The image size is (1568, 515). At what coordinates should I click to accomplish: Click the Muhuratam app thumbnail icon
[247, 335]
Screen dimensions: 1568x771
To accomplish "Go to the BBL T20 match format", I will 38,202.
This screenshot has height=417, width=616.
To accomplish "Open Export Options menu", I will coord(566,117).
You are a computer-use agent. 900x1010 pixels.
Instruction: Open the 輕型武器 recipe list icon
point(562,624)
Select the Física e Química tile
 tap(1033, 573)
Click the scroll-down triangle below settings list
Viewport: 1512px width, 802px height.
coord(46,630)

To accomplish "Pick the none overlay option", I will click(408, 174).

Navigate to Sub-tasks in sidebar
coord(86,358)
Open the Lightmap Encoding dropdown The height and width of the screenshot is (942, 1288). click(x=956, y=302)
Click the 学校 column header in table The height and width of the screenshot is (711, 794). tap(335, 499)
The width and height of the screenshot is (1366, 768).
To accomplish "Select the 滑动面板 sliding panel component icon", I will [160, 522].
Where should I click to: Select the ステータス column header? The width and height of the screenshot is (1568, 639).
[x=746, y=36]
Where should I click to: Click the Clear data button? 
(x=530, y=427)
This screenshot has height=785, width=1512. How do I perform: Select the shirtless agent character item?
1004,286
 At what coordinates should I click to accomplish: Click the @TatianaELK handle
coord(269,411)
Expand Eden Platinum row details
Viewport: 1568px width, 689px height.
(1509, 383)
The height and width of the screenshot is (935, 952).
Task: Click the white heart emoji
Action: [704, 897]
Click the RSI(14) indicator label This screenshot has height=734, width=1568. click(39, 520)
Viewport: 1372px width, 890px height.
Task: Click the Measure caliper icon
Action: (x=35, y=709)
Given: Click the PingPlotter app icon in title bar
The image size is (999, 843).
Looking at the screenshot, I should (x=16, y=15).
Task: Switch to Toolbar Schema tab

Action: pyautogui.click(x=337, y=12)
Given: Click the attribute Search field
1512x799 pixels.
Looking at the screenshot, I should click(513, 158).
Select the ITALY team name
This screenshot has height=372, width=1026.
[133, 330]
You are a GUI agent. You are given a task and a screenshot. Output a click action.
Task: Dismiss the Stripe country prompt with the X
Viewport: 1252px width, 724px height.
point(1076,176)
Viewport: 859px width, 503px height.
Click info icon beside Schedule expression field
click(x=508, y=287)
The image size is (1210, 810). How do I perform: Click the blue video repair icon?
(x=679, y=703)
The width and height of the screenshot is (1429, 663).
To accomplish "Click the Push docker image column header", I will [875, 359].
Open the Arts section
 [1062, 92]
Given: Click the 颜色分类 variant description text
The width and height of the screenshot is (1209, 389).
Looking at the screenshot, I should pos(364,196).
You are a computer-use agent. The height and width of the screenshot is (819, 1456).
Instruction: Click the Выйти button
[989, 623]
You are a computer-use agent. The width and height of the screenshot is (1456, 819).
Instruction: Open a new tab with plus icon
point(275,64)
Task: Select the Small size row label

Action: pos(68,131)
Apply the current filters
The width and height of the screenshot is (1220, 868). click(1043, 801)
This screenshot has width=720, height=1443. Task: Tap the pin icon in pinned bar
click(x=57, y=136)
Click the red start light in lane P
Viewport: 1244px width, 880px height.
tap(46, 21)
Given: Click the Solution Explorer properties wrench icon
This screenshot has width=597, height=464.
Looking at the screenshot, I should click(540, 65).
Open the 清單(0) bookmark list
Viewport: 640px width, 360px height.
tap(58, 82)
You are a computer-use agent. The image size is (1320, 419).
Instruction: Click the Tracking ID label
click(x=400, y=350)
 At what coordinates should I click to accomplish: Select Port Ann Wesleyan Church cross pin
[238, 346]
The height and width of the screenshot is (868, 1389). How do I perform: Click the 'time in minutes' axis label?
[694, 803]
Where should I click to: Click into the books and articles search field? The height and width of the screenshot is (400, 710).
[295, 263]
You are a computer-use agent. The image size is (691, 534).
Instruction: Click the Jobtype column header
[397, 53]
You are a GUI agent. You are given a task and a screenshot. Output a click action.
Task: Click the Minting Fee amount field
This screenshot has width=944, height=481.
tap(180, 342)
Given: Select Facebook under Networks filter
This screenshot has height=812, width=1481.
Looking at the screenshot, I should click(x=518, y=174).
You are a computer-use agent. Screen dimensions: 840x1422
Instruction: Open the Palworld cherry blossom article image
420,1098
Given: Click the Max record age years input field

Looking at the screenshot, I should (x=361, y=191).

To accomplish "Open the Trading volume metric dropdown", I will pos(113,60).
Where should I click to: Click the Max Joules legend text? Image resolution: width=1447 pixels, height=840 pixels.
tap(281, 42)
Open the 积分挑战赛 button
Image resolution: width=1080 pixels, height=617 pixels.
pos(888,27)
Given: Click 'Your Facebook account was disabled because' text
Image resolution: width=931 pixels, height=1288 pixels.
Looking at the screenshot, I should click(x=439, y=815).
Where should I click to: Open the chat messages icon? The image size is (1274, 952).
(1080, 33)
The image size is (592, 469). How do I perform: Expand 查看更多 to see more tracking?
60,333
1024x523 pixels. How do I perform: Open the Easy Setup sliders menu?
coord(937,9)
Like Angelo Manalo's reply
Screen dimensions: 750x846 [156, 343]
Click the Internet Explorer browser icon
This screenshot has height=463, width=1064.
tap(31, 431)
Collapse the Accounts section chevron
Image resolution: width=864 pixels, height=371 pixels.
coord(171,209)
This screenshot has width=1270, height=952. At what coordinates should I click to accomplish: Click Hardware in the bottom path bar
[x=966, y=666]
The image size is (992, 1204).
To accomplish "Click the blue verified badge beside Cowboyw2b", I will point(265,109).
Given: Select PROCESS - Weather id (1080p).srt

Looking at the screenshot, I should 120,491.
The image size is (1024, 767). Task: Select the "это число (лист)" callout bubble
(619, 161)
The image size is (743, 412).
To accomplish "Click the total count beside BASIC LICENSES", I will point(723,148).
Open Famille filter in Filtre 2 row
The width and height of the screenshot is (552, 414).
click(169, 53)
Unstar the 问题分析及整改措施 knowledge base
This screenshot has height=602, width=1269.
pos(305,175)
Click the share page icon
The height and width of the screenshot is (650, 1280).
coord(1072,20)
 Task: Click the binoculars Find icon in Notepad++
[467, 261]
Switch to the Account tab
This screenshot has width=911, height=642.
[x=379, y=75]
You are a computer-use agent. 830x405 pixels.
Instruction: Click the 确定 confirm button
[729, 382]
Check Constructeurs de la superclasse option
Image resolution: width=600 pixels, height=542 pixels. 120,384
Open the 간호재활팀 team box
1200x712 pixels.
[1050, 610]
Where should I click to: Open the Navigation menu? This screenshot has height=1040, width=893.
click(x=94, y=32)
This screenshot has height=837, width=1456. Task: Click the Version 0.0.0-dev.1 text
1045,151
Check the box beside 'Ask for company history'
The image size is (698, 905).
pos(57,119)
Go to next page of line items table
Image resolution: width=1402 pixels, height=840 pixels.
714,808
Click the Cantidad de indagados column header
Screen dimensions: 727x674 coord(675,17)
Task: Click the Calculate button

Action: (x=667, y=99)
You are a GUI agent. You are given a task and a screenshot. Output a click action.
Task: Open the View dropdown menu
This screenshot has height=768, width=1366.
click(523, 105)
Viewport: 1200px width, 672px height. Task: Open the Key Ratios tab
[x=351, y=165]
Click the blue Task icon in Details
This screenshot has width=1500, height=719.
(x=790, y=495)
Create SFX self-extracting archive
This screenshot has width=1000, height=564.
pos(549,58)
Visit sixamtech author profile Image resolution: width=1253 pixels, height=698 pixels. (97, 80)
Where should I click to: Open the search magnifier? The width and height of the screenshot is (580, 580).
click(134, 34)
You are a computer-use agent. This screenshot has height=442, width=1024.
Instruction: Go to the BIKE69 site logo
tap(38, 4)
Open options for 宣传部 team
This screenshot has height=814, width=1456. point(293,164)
━━━
## Do this
Return each line of the data that contains the string "header", treating uppercase and lowercase letters as distinct.

## Output
Click the 学校 column header in table The height and width of the screenshot is (711, 794). tap(335, 499)
Where should I click to: Select the ステータス column header? The width and height of the screenshot is (1568, 639).
To accomplish "Click the Push docker image column header", I will [875, 359].
Instruction: Click the Jobtype column header
Click the Cantidad de indagados column header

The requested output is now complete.